The college is not being idle on these matters.
• We are beginning discussions with the Scottish Government and the BMA on a new GP contract for 2017. We hope to see the present quality and governance arrangement that are delivered by QoF being replaced by peer based, values driven arrangements at a local level.
• We have started a work-stream looking at the interface between GP and the rest of the NHS that aims to streamline the patient’s experience of accessing care.
• We are also, through our Put patients first: Back general practice campaign, raising the folly of having reduced GP funding from 9.8% of the NHS budget to 7.8% over the last 8 years when the NHS has never needed the GPs skills as expert medical generalists more and when the number of consultations we undertake has increased by 10% (two million) in the last decade alone..

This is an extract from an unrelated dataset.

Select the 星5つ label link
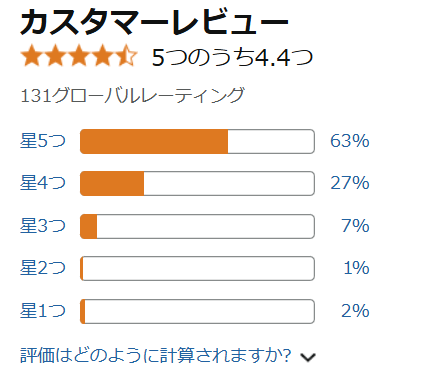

• We are championing GPs and their staff working in partnership with others in the community, such as SAMH, in initiatives such as “Improving Links”, the ALISS website, and enhancing community assets.
Much could be achieved by the following three key actions: –
1. A reversal of the funding deficit to GP, to allow GPs to spend more time with their patients and build up the primary care infrastructure
2. An investment in practice based mental health workers and “Links” workers to support patients in their transition from health care to healthy living in their communities
3. And seeking a widening of the definition of quality in General Practice from a narrow measurement of criteria to one that is peer based & values driven at a locality level.
RCGP Scotland is particularly grateful for the high level support of SAMH in helping us to raise all these issues and I hope all of us here can soon see changes made that will significantly improve the care of our patients.